Holy fuck. Robert quaked. The Pastor on the street corner, hollering at the fiends, was right. Hell has descended onto the Material world, because everyone and their dog was hustling and pimping, and paid no heed to the teachings of th Nazarene.
This creature was an emissary of hell, and THE END the Pastor spoke of was NIGH.
Roberto’s knees were jelly.
As protestive as his mind was, his body was ripe for the rapture.
Gingerly, the demonic, faceless dog came closer.
Roberto backed away until his face was pressed against a filthy wall, smelling the dumper's juices smeared across its moss-covered surface.
He was crying, or not, he couldn’t tell between the water filling his vision, and the snot and bile bubbling from his nose and throat. His world was one of sheer vertigo; he was falling or ascending, or both.

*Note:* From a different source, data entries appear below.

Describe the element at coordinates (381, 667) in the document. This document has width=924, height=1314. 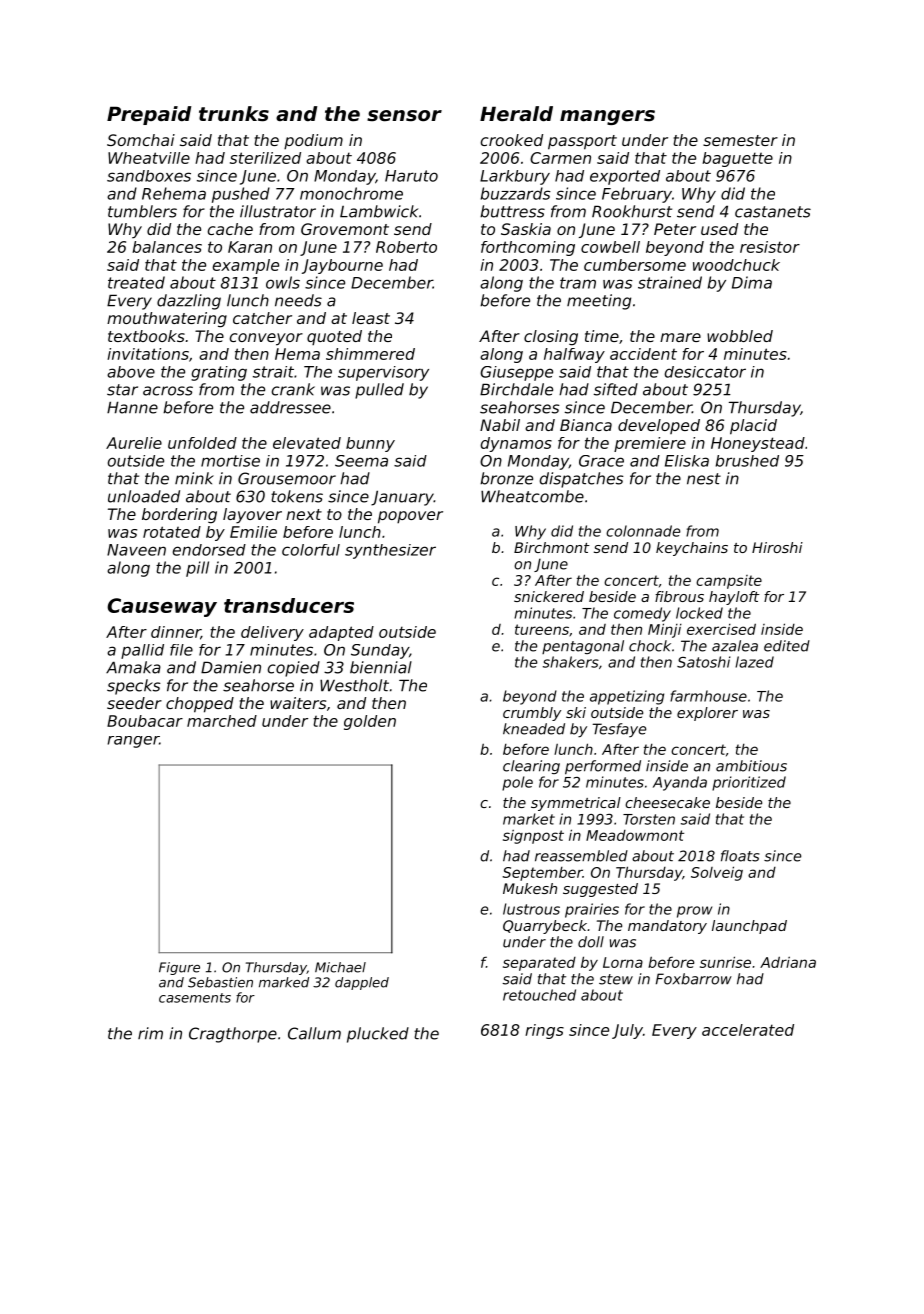
I see `biennial` at that location.
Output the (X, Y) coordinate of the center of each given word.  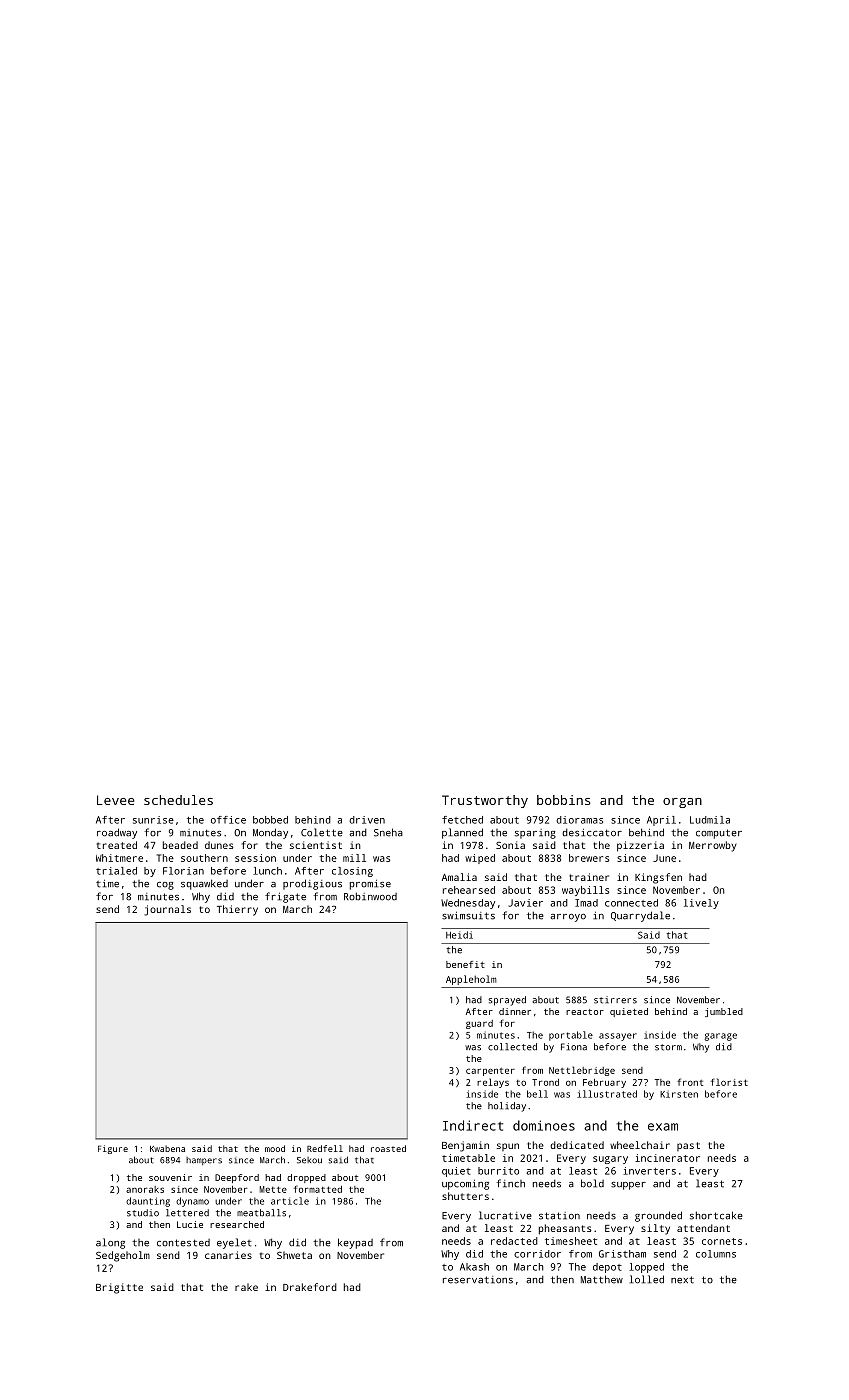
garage (721, 1037)
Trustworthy (485, 801)
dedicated (577, 1145)
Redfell (325, 1148)
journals (167, 910)
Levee (115, 800)
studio (143, 1213)
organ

The demon dog opened its carapace mouth.
From within, a pair of pink tongues, each armed with its own circular disk-mouth, extended forward to taste Roberto as he rapidly discharged every type of fluid his body possessed. The appendage was still soaked in the gore of its previous victim, with unthinkable things dangling from its barbed, girthy self.
An inch away, the mouth-within-the-mouths stopped.
The dog cocked its head quizzically.
“Civilian,” the tongue spoke with a friendly, female voice, as though Persephone was whispering to a mortal lover from the abyss of Hades. The experience would have been pleasant, were it not for goo and gore spluttering his ear and running down his chin. “Come with me if you want to live.”